5. Antidilution Adjustments. The provisions of this Warrant are subject
to adjustment as provided in this Section 5.
(a) The Warrant Exercise Price and the number of Warrant Shares shall
be adjusted from time to time such that in case the Company shall hereafter: (i)
pay a dividend or make a distribution on its Common Stock in shares of Common
Stock, (ii) subdivide its outstanding shares of Common Stock into a greater
number of shares, (iii) combine its outstanding shares of Common Stock into a
smaller number of shares, (iv) issue by reclassification of its Common Stock any
shares of capital stock of the Company, or (v) make any exchange of shares,
subdivisions, reorganizations, liquidations or the like. In such event, the
Warrant Exercise Price and the number of Warrant Shares shall be correspondingly
adjusted to give the Holder, on exercise for the same aggregate Exercise Price,
the total number, class, and kind of shares as the Holder would have owned had
the Warrant been exercised prior to the event and had the Holder continued to
hold such shares until after the event requiring adjustment. To effect such
adjustment, the Warrant Exercise Price in effect immediately prior to such event
shall (until adjusted again pursuant hereto) be adjusted immediately after such
event to a price (calculated to the nearest full cent) determined by dividing
(a) the total number of shares of Common Stock outstanding immediately prior to
such event, multiplied by the then existing Warrant Exercise Price, by (b) the
total number of shares of Common Stock outstanding immediately after such event,
and the resulting quotient shall be the adjusted Warrant Exercise Price per
share. An adjustment made pursuant to this Subsection shall become effective
immediately after the record date in the case of a dividend or distribution and
shall become effective immediately after the effective date in the case of a
subdivision, combination or reclassification. If, as a result of an adjustment
made pursuant to this Subsection, the Holder of any Warrant thereafter
surrendered for exercise shall become entitled to receive shares of two or more
classes of capital stock or shares of Common Stock and other capital stock of
the Company, the Board of Directors (whose determination shall be conclusive)

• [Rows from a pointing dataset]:
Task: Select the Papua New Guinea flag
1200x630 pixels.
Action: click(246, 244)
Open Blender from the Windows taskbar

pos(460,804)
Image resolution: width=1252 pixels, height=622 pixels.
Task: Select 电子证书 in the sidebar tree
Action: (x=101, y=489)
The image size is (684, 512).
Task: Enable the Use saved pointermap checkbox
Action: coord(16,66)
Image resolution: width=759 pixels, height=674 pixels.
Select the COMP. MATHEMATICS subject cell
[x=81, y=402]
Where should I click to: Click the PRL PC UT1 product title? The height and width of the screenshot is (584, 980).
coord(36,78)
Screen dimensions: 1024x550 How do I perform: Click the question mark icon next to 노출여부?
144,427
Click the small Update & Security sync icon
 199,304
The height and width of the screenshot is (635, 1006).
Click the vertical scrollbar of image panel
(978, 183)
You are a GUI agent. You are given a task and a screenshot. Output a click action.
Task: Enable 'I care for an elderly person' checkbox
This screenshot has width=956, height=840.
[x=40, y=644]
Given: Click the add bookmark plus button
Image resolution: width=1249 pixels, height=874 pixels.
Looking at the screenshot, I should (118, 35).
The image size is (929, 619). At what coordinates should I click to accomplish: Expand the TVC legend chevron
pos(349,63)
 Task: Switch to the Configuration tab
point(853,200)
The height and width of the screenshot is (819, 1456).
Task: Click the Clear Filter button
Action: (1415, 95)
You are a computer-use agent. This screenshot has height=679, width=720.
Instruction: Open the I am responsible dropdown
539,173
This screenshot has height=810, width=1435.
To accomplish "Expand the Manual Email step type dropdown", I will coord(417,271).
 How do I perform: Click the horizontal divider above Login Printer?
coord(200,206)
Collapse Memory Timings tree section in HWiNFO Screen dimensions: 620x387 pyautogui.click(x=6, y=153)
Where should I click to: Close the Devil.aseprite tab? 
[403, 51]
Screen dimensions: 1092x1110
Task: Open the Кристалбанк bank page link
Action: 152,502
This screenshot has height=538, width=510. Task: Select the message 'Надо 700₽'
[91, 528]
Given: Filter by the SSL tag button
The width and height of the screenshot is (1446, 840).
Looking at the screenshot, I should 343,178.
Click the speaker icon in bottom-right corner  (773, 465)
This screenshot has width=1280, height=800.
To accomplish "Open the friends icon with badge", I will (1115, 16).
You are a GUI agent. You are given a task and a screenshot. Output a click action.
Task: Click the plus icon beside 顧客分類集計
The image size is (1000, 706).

• [PROBLEMS]:
a) According to the warrant antidilution provision, to what precision is the adjusted Warrant Exercise Price calculated?
b) Carry on the warrant antidilution provision from its final line.

• [RESULTS]:
a) To the nearest full cent.

b)
shall determine the allocation of the adjusted Warrant Exercise Price between or
among shares of such classes of capital stock or shares of Common Stock and
other capital stock. All calculations under this Subsection shall be made to the
nearest cent or to the nearest 1/100 of a share, as the case may be. In the
event that at any time as a result of an adjustment made pursuant to this
Subsection, the holder of any Warrant thereafter surrendered for exercise shall
become entitled to receive any shares of the Company other than shares of Common
Stock, thereafter the Warrant Exercise Price of such other shares so receivable
upon exercise of any Warrant shall be subject to adjustment from time to time in
a manner and on terms as nearly equivalent as practicable to the provisions with
respect to Common Stock contained in this Section.
(b) Adjustment of Exercise Price upon Sale of Shares Below Fair Market
Value.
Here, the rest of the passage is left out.